> 할 일
아래 목록의 모든 줄을 한 글자도 바꾸지 말고 그대로 옮겨 적으십시오.

***

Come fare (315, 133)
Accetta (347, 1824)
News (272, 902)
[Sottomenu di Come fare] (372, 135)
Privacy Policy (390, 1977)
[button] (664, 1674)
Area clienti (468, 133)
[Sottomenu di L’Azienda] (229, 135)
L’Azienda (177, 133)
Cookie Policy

***

> 답변
Come fare (315, 133)
Accetta (347, 1824)
News (272, 902)
[Sottomenu di Come fare] (372, 135)
Privacy Policy (390, 1977)
[button] (664, 1674)
Area clienti (468, 133)
[Sottomenu di L’Azienda] (229, 135)
L’Azienda (177, 133)
Cookie Policy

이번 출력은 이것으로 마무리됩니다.